2. Determine whether soluble biomarkers (including IL-6, sCD163, sCD14, CRP, TNFα, TNFR1, and TNFR2) are associated with cognitive function at baseline

3. Determine whether soluble biomarkers are associated with neurocognitive changes over time

In 2018, 66,000 children in Zambia under 15 were HIV-positive. HIV is associated with neurocognitive impairment, and current antiretroviral therapy is not protective against some neurological impacts of chronic HIV infection, likely due to CNS inflammation. Though biomarkers conferring risk for neurocognitive impairment are unknown, biomarkers that have implications in monocyte activation and inflammatory response are strong candidates for investigation. Non-classical monocytes and activated platelet-monocyte complexes also play a role in chronic inflammation in the context of HIV, making them strong investigatory candidates, too.

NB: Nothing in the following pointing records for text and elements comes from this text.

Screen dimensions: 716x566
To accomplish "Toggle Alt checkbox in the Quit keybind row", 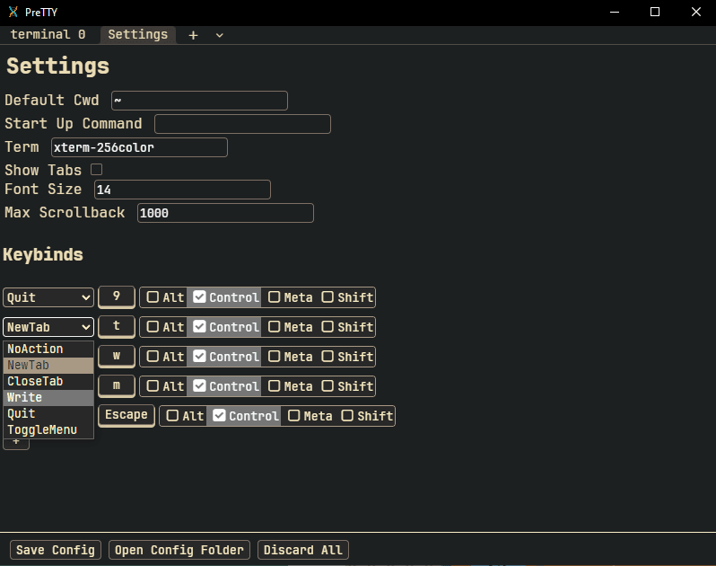I will (153, 297).
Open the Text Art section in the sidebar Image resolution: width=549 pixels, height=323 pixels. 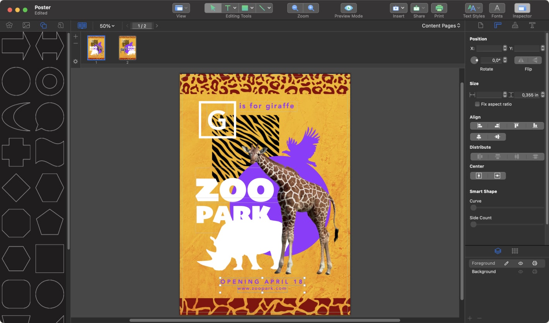click(61, 25)
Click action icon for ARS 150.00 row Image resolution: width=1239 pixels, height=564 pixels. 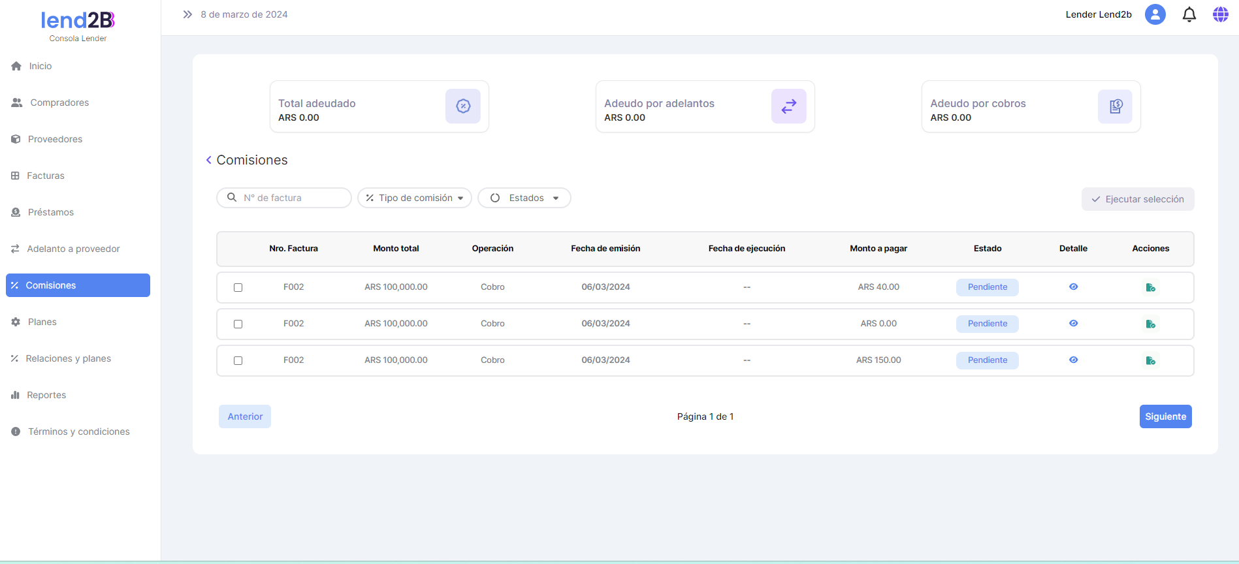(1150, 360)
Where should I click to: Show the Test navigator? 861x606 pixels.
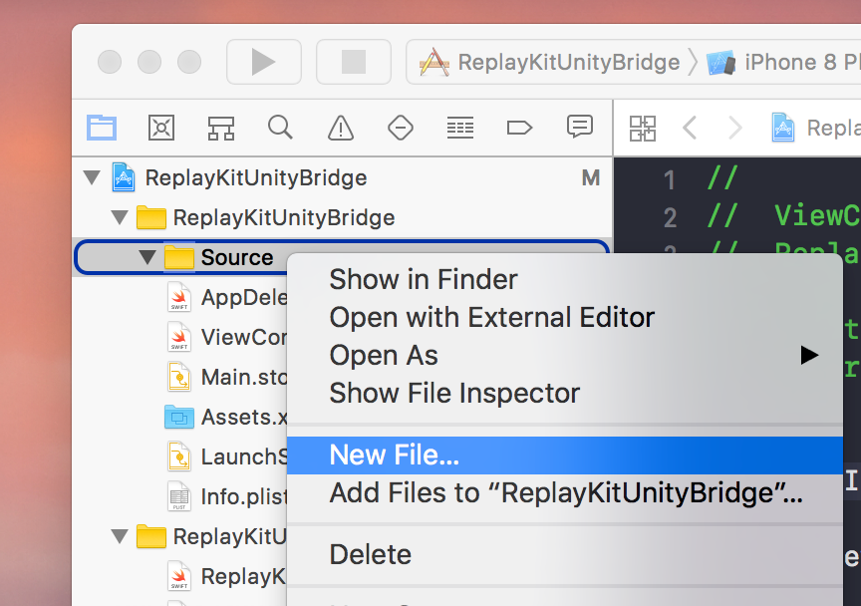click(400, 128)
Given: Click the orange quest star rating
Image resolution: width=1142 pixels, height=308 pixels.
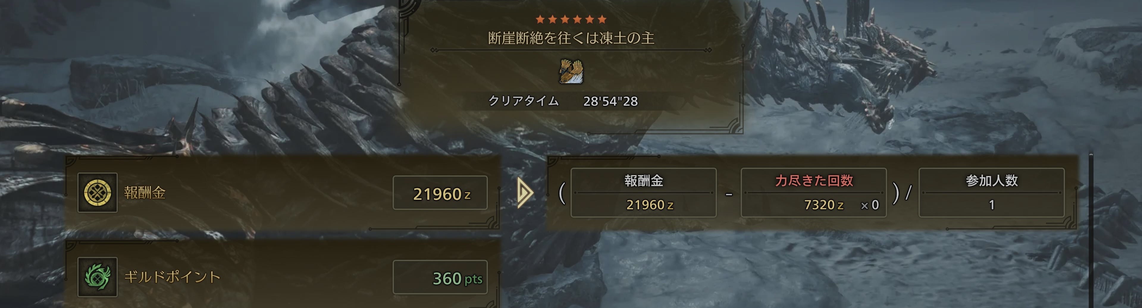Looking at the screenshot, I should pyautogui.click(x=571, y=19).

Biomarkers sCD163, sCD14, CRP, and TNFα were significantly higher in concentration (p < 0.05) in the HIV-infected cohort than in the HEU cohort. In contrast, TNF-R1, TNF-R2, and IL-6 were significantly higher in concentration (p < 0.05) in the HEU cohort. When stratified by cognitive performance within cohorts, sCD163, CRP, TNF-R1, TNF-R2, and IL-6 were all found in significantly greater concentration (p < 0.05) in neurocognitively impaired participants.

Perinatally-acquired HIV is associated with increased levels of several inflammatory serum biomarkers, and biomarker profile characterized by high levels of inflammation and immune activation is associated with poorer cognitive outcomes in HIV-infected youth.